However, some aspects of this feel like a breakthrough for me personally. I’ve been collaborating with AMD compiler engineers on parallelizing do concurrent
in flang
and the interactions have been mutually beneficial with changes on both sides: the code I’m writing and what flang
is able to support. One example relates to invoking type-bound procedure inside do concurrent
. The inherent polymorphism of a type-bound procedure’s passed-object dummy argument usually necessitates that compilers use dynamic dispatch, which hinders some optimizations and precludes GPU offloading with current compilers. Through our collaboration, we discovered that adding the non_overridable
attribute to type-bound procedures enables the compiler to avoid dynamic dispatch. The most important implication is that it should be possible to automatically offload do concurrent
constructs that contain type-bound procedures invocations, but offloading do concurrent
is future work in flang
.
We talk about it in a [paper]( Automatically parallelizing batch inference on deep neural networks using Fiats and Fortran 2023 `do concurrent` ) that I presented at the 5th International Workshop on the Computational Aspects of Deep Learning in June.
FWIW, I mostly like type-bound procedures as a packaging mechanism so I’m glad we found a way to support the above capability. I like being able to write a statement like use foo_m, only : foo_t
to import a type foo_t
from a module foo_m
and to have all of the imported type’s public type-bound procedures become accessible too without having to list each procedure in the only
clause.
@JohnCampbell thanks for question. If I said “users”, then I meant to say “developers” (which likely implies the same is true for users). That statement is anecdotal. FWIW, I’ve taught Fortran training courses and university courses roughly 40 times and have spent a significant fraction of my career on research software engineering projects that involved working with codes across many different fields. In my personal experience, even knowledge of what’s in the post-2003 standards is fairly unusual. I’d even go so far as to say most of the code I observe doesn’t even fully utilize the Fortran 90-2003 standards.
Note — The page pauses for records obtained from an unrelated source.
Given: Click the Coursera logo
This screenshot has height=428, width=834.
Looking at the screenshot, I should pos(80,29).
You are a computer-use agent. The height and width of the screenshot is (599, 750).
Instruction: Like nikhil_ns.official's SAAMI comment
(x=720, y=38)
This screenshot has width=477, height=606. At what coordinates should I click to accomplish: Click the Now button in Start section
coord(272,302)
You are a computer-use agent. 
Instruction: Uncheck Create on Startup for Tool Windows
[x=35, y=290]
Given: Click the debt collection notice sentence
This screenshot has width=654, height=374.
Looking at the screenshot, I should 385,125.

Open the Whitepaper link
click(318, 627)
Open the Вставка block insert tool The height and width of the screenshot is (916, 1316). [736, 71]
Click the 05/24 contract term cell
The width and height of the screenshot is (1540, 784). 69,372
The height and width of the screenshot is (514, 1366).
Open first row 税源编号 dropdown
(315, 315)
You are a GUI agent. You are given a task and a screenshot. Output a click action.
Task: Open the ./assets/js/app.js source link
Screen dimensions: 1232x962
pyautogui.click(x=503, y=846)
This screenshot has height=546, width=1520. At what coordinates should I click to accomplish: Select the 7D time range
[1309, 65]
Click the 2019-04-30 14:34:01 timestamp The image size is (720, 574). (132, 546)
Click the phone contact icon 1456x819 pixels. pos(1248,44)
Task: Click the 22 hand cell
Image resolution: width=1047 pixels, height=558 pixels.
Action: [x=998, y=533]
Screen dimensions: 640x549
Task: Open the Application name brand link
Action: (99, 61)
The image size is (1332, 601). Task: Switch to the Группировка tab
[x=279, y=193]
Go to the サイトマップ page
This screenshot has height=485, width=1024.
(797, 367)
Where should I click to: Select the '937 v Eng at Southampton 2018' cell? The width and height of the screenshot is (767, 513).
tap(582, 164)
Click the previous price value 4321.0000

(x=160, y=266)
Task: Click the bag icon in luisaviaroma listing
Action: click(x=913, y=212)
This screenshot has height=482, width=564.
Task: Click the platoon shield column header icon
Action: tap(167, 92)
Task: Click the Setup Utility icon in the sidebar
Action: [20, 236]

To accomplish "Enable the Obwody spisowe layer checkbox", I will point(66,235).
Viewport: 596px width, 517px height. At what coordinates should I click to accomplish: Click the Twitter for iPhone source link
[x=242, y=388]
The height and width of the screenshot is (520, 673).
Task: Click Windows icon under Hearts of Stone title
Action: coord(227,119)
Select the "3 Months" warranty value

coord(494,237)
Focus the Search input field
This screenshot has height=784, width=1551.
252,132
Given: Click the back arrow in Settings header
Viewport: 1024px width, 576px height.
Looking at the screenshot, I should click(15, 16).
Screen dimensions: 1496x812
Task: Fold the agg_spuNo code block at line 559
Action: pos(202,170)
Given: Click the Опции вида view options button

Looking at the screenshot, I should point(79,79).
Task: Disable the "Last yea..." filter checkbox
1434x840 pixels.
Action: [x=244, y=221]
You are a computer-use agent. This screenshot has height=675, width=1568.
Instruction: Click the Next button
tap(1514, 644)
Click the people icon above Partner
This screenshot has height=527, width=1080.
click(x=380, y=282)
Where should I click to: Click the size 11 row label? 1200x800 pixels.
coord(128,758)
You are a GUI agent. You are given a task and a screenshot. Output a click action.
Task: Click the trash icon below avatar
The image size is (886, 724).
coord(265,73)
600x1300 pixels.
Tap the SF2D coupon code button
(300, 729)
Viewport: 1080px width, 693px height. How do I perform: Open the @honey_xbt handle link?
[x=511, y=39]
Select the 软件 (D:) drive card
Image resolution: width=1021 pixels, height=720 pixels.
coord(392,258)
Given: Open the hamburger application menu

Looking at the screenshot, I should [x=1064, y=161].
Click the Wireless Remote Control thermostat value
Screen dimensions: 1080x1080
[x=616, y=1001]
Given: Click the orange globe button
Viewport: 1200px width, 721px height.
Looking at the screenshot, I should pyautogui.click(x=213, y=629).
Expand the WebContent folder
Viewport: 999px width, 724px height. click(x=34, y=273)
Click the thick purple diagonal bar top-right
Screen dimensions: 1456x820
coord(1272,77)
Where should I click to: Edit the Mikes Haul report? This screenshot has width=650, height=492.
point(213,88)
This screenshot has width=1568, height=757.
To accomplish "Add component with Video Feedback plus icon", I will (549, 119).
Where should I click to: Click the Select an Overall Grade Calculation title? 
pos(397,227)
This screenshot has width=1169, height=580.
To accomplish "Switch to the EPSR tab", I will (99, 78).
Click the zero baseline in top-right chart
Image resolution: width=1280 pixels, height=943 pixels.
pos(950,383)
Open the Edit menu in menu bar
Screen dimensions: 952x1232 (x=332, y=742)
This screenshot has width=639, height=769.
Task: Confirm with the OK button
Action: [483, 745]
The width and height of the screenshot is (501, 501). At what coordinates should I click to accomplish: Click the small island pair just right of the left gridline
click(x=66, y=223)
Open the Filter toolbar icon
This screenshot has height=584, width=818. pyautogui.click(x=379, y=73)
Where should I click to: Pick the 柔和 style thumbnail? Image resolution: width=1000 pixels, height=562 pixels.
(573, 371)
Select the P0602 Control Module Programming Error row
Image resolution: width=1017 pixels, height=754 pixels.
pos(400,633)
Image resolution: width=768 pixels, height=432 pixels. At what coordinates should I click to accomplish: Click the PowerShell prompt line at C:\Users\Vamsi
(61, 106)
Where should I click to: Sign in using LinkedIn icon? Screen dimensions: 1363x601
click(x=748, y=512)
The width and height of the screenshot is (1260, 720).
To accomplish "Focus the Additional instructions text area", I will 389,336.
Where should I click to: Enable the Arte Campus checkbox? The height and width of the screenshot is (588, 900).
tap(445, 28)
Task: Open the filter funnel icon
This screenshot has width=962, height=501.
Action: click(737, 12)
I can think of so many cases recently when I’ve met Fortran programmers at every career stage who were unaware, for example, of the multi-image features (often called “coarray Fortran”) and were unaware that some compilers could automatically offload do concurrent
to GPUs.
Regarding specifying sharing assumptions, I often quote retired HPE engineer Bill Long in saying that default(none)
in do concurrent
is good code hygiene – similarly to implicit none
. Using default(none)
in a do concurrent
construct obligates the programmer to specify the locality of variables, e.g., local
, local_init
, or reduce
. Gfortran 15 supports these locality specifiers as do LLVM flang
20 and recent versions of the compilers from Intel, NVIDIA, and HPE (Cray).
Regarding pure
, the most common reason that I hear for not using it is the inability to print values when debugging. I’m hoping that our Assert and Julienne libraries at least partially alleviate that issue by supporting writing assertions inside procedures, including pure
procedures. When one prints for debugging purposes, presumably one has an expectation about what values or ranges of values of the variables are acceptable. The philosophy behind Assert and Julienne is “Capture your expectation in an assertion.” You get no output (and need no output) if the assertion succeeds. If the assertion fails, then you can potentially get rich output at the cost of error termination. With Assert, the output can include the text of the stated condition along with a file name and line number. With Julienne, the output can include variable values and additional contextual information such as an expected value, an actual value, and a tolerance. I hope this helps.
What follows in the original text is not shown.